A map in the sense that it allows us to map a single value to any given key. Dictionaries imply unique terms/works that seek into longer descriptions. And assocciative array makes us think of an array as the means by which we can associate two pieces of data.

A Hash table gets its name from the process by which keys are generated, and where they're stored. Hashing is the process by which a key is converted to an integer. Hash is used both as a verb and a noun. I hash a key to make a hash of it. Table is just another word for Array.

// getting hash values
let swedenHash = "Sweden".hashValue // 3649514877415349888 - this number will vary between launches
let bucket = swedenHash % 5 // bucket 3
let hobbiesHashValues = 4799450060928805186 % 5 // index 1

Operations

  • add (insert, set)
  • reassign (replace, update, set)
  • remove (delete)
  • find (lookup)
  • isEmpty

Add: add a new (key,value) pair to the collection, binding the new key to its new value. The arguments to this operation are the key and the value.
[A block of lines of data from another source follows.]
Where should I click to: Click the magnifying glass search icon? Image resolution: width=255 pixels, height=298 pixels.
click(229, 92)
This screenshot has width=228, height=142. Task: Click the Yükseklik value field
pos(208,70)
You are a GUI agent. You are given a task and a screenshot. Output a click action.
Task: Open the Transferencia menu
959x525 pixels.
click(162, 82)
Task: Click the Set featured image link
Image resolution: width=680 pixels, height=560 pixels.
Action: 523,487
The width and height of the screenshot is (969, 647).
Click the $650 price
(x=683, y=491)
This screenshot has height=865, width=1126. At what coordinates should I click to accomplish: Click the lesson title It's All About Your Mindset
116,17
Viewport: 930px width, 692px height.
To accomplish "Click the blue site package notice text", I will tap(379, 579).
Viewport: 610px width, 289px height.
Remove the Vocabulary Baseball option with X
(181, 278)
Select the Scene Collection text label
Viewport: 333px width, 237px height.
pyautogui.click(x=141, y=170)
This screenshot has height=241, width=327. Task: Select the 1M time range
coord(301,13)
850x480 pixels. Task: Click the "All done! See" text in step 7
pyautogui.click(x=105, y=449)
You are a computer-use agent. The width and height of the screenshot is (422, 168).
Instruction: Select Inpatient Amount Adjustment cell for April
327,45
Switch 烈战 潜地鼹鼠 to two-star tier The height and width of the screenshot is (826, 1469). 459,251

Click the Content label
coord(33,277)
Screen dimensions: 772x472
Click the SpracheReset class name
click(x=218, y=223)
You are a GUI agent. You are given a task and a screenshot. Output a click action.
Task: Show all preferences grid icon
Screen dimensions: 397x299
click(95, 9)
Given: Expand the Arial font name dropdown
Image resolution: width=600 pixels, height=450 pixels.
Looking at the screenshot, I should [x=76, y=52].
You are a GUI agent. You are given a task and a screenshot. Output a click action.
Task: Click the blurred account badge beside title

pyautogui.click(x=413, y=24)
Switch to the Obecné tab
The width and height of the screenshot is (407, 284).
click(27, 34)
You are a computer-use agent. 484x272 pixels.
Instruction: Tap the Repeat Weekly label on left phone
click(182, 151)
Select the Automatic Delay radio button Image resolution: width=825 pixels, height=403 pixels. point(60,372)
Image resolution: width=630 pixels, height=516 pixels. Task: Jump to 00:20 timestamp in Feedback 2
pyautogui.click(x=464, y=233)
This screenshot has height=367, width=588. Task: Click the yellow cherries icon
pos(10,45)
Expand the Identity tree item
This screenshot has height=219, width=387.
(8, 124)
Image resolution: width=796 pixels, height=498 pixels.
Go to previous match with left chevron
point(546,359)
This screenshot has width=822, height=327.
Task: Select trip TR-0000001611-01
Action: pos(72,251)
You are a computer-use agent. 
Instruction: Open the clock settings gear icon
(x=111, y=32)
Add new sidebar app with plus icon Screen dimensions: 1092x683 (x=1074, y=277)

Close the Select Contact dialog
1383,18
Reassign: replace the value in one of the (key,value) pairs that are already in the collection, binding an old key to a new value. As with an insertion, the arguments to this operation are the key and the value.

Remove: remove a (key,value) pair from the collection, unbinding a given key from its value. The argument to this operation is the key.

Find: find the value (if any) that is bound to a given key. The argument to this operation is the key, and the value is returned from the operation. If no value is found, some associative array implementations raise an exception.

Often, instead of add and reassign there is a single set operation that adds a new (key,value) pair if one does not already exist, and otherwise reassigns it.

You can't iterate over the table in a meaningful order. This is different from arrays that have deterministic ordering. I.e. the order you put things in is the order they come out.

Q. How is the key converted to a number?

A. Hash function

Hash Function

A hash table uses a hash function on the key to compute an index (hash) into an array of buckets or slots, from which the desired value can be found.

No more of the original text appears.